Cristian es voluntario de la Cruz Roja Chilena y es especialista en apoyo psicosocial. Junto a otros voluntarios médicos y psicólogos, viene realizando desde abril acciones de apoyo psicosocial a pasajeros en vuelos nacionales. Hasta el momento se ha llegado a cerca 1.000 personas en 15 viajes cubiertos por una alianza establecida con la empresa privada en Chile. “La combinación de pandemia y vuelo aéreo puede ser intimidadora para una persona. La gente se pone muy nerviosa”, dice Cristian.

El está en el pasillo dando una charla de apoyo psicosocial a los pasajeros.
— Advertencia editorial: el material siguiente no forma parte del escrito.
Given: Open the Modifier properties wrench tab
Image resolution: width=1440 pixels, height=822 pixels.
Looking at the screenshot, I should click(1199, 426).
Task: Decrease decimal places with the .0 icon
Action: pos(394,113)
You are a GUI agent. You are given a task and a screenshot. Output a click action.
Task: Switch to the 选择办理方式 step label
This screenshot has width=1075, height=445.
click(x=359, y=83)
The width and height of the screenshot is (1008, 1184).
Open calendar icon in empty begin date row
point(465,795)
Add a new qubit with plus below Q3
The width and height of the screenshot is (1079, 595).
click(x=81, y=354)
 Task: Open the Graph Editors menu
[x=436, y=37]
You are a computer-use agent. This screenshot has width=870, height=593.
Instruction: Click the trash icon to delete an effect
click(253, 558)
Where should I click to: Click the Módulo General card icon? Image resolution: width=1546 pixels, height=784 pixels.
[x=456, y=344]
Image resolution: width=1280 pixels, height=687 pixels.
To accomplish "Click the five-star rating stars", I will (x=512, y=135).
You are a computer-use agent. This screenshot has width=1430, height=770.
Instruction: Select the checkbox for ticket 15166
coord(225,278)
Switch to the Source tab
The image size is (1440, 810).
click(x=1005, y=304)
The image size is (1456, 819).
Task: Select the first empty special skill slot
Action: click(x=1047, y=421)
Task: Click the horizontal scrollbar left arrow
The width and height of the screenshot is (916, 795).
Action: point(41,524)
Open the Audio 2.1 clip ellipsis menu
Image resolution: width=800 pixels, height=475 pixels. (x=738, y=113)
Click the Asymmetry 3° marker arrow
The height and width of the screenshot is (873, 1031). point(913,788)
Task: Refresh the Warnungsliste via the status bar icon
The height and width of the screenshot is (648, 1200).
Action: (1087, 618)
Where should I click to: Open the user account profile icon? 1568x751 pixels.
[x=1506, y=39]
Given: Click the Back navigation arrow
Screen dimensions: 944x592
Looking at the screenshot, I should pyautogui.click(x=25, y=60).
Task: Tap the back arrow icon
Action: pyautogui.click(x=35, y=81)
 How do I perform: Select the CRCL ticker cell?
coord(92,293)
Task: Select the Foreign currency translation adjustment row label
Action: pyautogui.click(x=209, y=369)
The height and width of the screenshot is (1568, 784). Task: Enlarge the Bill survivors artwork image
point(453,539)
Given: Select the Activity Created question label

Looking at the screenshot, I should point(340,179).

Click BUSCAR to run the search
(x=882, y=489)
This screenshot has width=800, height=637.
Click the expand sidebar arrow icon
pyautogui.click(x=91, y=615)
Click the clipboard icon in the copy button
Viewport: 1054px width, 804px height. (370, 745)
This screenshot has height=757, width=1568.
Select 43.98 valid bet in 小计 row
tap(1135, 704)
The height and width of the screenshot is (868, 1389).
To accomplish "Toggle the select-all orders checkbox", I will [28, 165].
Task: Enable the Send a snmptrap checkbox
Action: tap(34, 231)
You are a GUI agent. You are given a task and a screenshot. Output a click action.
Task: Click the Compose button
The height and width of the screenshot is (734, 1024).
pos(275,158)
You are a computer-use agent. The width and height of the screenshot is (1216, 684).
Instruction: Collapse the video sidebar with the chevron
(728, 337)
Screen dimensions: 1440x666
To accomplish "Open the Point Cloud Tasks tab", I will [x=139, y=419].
Al finalizar la charla un compañero le hace señas desde el otro lado del pasillo para que se acerque a conversar con una mujer adulta mayor que se encuentra en estado de pánico. Minutos antes, los voluntarios médicos de la Cruz Roja estaban realizando demostraciones prácticas sobre el uso de mascarillas y adecuado lavado de manos. Cuando uno de los voluntarios se había acercado a la mujer vio que tenía lesiones en las manos, esto le llamó la atención. Al dirigirse a ella se percató de que estaba atravesando un cuadro de estrés agudo. Esperó a que Cristian terminara su charla y lo llamó.

Cristian empieza a conversar con ella creando un vínculo de confianza. La mujer está regresando a Santiago de Chile después de haber acudido a un velorio familiar en Iquique. Durante esos días se había lavado las manos con cloro creyendo, erróneamente, que este era un método adecuado para prevenir el contagio de la COVID-19. Le cuenta a Cristian toda esta historia una y otra vez mientras se consume de nervios por el miedo de contagiarse en el avión y llevar el virus a su casa.

Son las diez de la noche y el vuelo está a punto de llegar a Santiago. Cristian se aleja de la mujer a quien vino dando contención emocional en el trayecto y se ubica en su asiento para prepararse para el aterrizaje. Ha sido un día largo para los voluntarios. A las 6 de la mañana ya estaban en el Aeropuerto Arturo Merino Benítez de Santiago para brindar soporte a la tripulación y pasajeros que viajaban en el vuelo de ida desde la capital a Iquique. “Las personas que salen de la capital a las diferentes regiones suelen presentar importantes niveles de ansiedad. Pero son aquellos que viajan desde ciudades o pueblos pequeños del país a Santiago quienes enfrentan mayores niveles de miedo, porque saben que ahí es donde está la mayor concentración de casos. Muchas de estas personas tienen que viajar a capital necesariamente, ya que deben hacerse tratamientos de salud”, señala Cristian.

Chile es uno de los países de la región más afectado por la COVID-19. En respuesta, la Cruz Roja Chilena ha venido trabajando en acciones de sensibilización a la ciudadanía sobre medidas de prevención de la enfermedad, apoyo psicosocial y entrega de accesorios para protección personal en distintas ciudades del país. Se han coordinado acciones con el sector privado para fortalecer este trabajo y parte de esta coordinación ha consistido en el soporte que los voluntarios de la Sociedad Nacional han estado dando en vuelos comerciales al interior de Chile.

El avión aterriza y Cristian, junto a sus compañeros, espera a que salgan todos los pasajeros. “Aprendí mucho sobre medidas de prevención en este vuelo, y sobre todo me sentí acompañada. Me encantaron las técnicas de descarga emocional que nos enseñaron”, indica una de las pasajeras. Antes de bajar del avión, los voluntarios de la Cruz Roja realizan una pequeña reunión para escuchar las observaciones del capitán y tripulación. “Desde que entramos al avión ellos nos acogen y nos hacen parte de su equipo”, menciona Cristian.

Con la satisfacción de haber ayudado un día más en las labores de lucha contra la pandemia, Cristian cruza la pista de vuelo para dirigirse a los controles aeroportuarios. “Desde lo personal creo que esta es una manera de cumplir con nuestra misión humanitaria. Y para mí es una forma de agradecerle a la vida”.